Extracted records
+ + + + + + +

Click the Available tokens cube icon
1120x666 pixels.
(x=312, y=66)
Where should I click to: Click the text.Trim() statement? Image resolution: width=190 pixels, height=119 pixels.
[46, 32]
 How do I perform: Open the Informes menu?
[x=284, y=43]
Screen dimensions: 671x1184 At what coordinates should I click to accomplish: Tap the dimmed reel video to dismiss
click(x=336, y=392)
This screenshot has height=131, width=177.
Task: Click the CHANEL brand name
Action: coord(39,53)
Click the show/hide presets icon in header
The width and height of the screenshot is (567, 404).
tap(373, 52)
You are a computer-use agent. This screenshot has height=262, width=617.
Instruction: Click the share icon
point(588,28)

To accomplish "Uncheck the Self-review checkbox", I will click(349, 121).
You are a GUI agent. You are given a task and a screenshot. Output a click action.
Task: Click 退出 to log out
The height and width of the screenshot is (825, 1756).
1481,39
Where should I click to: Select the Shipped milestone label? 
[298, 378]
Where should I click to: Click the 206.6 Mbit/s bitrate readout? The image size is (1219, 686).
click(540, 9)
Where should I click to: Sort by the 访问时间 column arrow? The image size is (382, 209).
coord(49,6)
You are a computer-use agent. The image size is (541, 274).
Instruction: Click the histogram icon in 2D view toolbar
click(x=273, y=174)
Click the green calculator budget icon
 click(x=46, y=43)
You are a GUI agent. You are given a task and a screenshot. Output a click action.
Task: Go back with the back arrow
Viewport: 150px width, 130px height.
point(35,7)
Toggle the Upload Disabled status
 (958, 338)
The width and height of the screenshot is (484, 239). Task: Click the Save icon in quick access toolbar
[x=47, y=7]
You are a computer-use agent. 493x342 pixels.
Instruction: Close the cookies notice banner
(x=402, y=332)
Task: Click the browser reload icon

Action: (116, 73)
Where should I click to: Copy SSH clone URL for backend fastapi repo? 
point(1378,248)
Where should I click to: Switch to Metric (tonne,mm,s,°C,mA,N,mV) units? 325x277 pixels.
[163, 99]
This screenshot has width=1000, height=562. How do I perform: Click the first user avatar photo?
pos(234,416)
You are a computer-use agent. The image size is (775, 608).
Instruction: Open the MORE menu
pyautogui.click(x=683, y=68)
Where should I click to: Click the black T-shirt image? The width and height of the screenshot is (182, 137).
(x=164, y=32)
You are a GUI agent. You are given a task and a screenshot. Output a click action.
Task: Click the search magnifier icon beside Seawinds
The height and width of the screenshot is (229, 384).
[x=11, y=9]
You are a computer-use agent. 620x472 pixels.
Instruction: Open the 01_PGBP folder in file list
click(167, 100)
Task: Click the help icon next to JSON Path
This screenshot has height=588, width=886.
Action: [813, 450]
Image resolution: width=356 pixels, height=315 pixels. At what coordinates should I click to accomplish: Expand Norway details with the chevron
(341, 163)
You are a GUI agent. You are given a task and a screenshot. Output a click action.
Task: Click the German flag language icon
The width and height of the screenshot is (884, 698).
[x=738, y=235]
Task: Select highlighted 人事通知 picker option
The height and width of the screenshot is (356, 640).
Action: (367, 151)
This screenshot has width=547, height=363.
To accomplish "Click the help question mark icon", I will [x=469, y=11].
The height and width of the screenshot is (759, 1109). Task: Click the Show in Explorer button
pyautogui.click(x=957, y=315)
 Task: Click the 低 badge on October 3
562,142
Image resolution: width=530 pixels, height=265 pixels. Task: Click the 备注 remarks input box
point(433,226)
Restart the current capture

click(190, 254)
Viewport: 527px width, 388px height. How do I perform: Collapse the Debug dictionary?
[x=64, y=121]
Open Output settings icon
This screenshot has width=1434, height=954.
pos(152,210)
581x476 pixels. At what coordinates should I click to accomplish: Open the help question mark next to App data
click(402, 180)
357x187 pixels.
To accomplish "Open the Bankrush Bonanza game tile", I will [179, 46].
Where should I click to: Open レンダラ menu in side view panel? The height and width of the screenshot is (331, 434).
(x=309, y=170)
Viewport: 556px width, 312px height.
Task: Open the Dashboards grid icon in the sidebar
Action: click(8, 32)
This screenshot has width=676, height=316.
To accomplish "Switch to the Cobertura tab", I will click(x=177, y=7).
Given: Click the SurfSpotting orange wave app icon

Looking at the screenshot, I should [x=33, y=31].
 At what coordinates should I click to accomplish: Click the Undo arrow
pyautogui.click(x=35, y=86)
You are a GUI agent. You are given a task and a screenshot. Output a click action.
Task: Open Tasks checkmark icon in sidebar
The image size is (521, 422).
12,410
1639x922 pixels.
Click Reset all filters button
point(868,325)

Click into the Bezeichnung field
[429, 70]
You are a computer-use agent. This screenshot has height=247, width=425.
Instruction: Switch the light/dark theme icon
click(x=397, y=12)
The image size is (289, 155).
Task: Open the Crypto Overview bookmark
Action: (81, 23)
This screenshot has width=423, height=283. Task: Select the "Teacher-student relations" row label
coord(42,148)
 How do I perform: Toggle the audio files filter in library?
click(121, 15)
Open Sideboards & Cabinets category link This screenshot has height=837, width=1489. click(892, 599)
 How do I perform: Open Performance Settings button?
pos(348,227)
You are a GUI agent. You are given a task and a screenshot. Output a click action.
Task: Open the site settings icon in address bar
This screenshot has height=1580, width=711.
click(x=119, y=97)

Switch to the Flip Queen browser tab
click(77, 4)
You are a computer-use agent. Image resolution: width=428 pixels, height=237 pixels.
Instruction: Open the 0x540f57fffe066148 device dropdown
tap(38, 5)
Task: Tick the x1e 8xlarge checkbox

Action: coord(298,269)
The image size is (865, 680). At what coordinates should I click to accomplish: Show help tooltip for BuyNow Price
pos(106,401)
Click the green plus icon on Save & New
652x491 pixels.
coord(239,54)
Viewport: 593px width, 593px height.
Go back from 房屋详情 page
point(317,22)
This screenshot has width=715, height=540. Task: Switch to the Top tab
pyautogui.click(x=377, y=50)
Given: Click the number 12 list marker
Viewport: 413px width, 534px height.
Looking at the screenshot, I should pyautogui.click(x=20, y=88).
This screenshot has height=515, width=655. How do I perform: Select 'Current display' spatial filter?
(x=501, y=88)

+ + + + + + +

YOUR OBJECTIVE ▸
Reproduce the items starting at the line that contains "Given: Click the number 12 list marker" and continuing through the end of the items, with every line copied exactly.

RESPONSE TO THIS EXERCISE ▸
Given: Click the number 12 list marker
Viewport: 413px width, 534px height.
Looking at the screenshot, I should pyautogui.click(x=20, y=88).
This screenshot has height=515, width=655. How do I perform: Select 'Current display' spatial filter?
(x=501, y=88)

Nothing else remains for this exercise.